Quando falavam o cineasta negro queriam me colocar numa caixinha, do diretor pobre, do filme miserável e sem recursos e que tinha que dar um desconto porque ele era preto, não teria capacidade de fazer um filme sofisticado. Esse negro eu não quero ser. Quero ser o Pantera Negra, de coisas grandonas.

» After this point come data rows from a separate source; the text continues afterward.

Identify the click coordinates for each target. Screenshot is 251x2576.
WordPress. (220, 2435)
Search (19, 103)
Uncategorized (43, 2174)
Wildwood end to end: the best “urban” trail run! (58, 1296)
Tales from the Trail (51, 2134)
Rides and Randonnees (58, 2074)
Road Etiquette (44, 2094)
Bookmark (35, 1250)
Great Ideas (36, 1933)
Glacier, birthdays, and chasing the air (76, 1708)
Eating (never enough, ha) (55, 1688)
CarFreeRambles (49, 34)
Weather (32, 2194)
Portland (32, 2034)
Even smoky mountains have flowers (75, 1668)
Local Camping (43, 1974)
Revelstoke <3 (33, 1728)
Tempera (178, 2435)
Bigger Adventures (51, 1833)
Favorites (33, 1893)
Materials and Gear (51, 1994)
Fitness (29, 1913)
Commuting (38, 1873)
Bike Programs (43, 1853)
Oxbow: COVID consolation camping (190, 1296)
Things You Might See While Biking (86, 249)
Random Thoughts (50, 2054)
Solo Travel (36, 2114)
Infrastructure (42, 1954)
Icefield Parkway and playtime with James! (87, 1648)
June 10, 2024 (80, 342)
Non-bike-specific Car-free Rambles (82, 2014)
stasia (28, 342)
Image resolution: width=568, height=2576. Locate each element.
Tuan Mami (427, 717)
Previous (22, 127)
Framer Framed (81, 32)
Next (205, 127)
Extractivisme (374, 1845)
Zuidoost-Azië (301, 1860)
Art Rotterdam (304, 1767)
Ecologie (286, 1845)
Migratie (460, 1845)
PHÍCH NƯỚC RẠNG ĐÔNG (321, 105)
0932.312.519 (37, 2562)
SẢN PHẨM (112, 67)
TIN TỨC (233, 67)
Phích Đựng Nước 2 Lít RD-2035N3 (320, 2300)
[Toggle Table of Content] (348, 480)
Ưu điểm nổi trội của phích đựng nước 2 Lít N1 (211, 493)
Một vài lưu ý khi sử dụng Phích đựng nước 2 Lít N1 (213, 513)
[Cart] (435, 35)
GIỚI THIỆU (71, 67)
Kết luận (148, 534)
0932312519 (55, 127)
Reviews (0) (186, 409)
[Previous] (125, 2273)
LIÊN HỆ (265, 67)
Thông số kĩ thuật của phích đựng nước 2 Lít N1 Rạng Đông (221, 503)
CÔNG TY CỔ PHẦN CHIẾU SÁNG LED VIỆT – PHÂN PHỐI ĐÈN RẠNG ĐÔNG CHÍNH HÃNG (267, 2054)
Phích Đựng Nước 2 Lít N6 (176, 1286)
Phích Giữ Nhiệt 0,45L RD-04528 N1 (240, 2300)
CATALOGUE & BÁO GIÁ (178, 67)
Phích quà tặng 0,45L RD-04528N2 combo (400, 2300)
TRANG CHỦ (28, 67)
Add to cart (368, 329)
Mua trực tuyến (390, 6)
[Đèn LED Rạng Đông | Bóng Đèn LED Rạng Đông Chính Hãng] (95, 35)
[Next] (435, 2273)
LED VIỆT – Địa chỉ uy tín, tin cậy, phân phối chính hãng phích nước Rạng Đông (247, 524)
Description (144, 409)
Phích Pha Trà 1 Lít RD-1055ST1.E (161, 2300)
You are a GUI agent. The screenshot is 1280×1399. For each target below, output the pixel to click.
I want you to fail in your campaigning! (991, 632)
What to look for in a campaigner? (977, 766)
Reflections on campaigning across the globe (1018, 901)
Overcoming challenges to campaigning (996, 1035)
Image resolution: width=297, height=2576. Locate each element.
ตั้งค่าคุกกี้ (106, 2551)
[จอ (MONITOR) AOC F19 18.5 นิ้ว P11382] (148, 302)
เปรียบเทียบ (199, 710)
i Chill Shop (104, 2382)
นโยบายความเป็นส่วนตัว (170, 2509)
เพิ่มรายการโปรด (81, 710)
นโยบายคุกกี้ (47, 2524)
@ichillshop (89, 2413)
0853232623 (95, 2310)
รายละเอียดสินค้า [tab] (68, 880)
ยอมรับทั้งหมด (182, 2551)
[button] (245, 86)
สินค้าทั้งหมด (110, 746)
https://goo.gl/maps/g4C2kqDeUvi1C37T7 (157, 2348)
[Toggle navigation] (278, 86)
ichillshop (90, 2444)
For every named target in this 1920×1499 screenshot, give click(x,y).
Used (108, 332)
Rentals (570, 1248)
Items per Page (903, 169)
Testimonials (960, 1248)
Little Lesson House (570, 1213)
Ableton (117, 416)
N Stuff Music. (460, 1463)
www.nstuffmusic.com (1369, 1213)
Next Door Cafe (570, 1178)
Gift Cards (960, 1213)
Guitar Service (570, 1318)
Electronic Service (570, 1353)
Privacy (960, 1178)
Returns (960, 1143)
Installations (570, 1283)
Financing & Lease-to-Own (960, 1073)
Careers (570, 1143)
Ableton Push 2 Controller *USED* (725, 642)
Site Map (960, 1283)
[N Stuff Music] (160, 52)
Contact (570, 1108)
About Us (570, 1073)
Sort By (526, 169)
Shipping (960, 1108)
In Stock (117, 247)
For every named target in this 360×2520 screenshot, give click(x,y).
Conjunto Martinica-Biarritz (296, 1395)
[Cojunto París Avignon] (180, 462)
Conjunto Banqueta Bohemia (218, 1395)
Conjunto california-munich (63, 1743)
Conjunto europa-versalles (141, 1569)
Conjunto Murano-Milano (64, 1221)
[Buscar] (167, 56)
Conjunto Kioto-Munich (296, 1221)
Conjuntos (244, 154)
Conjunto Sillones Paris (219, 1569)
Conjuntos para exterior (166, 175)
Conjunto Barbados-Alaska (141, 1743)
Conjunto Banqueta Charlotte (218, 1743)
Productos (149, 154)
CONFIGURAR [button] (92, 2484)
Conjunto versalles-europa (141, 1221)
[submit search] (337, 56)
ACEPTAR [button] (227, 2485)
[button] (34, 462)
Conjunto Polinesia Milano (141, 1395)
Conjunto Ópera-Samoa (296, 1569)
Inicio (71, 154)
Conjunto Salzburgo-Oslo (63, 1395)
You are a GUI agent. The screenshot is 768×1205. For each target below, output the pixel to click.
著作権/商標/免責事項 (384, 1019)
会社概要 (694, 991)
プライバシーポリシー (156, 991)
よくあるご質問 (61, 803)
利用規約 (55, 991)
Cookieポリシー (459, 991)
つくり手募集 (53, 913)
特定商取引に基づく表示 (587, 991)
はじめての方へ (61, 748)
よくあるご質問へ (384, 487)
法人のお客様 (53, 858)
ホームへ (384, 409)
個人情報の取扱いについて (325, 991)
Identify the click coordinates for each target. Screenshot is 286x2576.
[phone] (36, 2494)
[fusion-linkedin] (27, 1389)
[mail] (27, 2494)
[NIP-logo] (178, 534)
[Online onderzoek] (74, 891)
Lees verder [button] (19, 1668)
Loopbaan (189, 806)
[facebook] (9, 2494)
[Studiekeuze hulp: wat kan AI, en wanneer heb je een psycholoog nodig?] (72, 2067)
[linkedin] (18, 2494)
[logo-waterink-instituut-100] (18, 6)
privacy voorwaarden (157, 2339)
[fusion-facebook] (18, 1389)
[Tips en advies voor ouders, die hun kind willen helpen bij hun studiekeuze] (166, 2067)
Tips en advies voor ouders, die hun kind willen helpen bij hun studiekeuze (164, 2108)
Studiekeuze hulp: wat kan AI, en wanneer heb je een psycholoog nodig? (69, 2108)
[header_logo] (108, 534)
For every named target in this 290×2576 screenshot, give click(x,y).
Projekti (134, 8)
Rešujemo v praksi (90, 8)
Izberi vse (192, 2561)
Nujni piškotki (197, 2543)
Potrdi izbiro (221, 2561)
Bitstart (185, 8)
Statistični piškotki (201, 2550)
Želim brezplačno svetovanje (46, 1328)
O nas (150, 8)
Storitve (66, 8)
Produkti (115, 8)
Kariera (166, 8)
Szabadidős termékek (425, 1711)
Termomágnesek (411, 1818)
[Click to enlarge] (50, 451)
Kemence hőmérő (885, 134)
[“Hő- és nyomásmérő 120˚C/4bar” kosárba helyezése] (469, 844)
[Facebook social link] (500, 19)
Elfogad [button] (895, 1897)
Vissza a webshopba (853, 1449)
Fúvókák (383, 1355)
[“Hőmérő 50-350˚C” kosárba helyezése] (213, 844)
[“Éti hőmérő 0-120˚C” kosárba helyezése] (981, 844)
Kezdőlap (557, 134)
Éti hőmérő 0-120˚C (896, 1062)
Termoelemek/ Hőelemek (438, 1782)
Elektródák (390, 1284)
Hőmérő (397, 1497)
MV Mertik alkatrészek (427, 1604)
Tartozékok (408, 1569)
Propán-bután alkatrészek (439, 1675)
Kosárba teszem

Sempre teve esse lugar do desejo de ser o artista livre para fazer os filmes que queria fazer. Mas sinto hoje que todas as vezes que falam cineasta negro vem carregado de um respeito que consegui ao longo desses filmes todos, de quem já ganhou os principais prêmios do Brasil e do mundo. É um respeito conquistado. Hoje não me incomodo tanto não. Mas acho também é porque eu estou mais tranquilo. Só o fato de fazer filmes me deixa muito feliz.

Nesse momento da história do mundo eu, um homem negro e latino americano, fazendo filmes. Faço duas coisas superbem: pipoca doce e filmes. Modéstia à parte, faço uma das melhores pipocas doce do planeta. Mas vai um salve para todos os pipoqueiros, não os do futebol (risos).

 Quais seus próximos projetos?

Vou para a minha telenovela na TV Globo. Já dirigi uma chamada Bonsucesso e vou para a segunda novela, chamada ‘Além da ilusão’. Estou na equipe da direção da novela, que se passa nos anos 1930, uma época que conhecemos pouco. É um recorte na sociedade brasileira, uma história de amor, um recorte social que me interessa muito.

E fazer uma telenovela para mim é fazer uma cena em três, cinco dias e ver essa cena colocada em que 50 milhões de pessoas vão assistir, no mundo inteiro. Estou feliz de voltar a esse ofício, o exercício de um aprendizado de estar sempre em movimento. Me sinto muito próximo do público. No cinema, falei no M8 pela juventude negra e com Doutor Gama meu conselho é que vai até o final dos créditos, onde tem um recado do nosos elenco, no último minuto dos créditos.

Meu próximo file é sobre a infância, uma criança, uma infância negra. Mas não posso dar mais detalhes (risos). Prepare seu lenço e seu sorriso, que o filme vai emocionar bastante. Estou trabalhando no roteiro e deve ser a minha primeira produção internacional. Mas agora estou na expectativa de Doutor Gama chegar bem nos Estados Unidos e ao mesmo tempo no Brasil, e obviamente no Vale do Paraíba.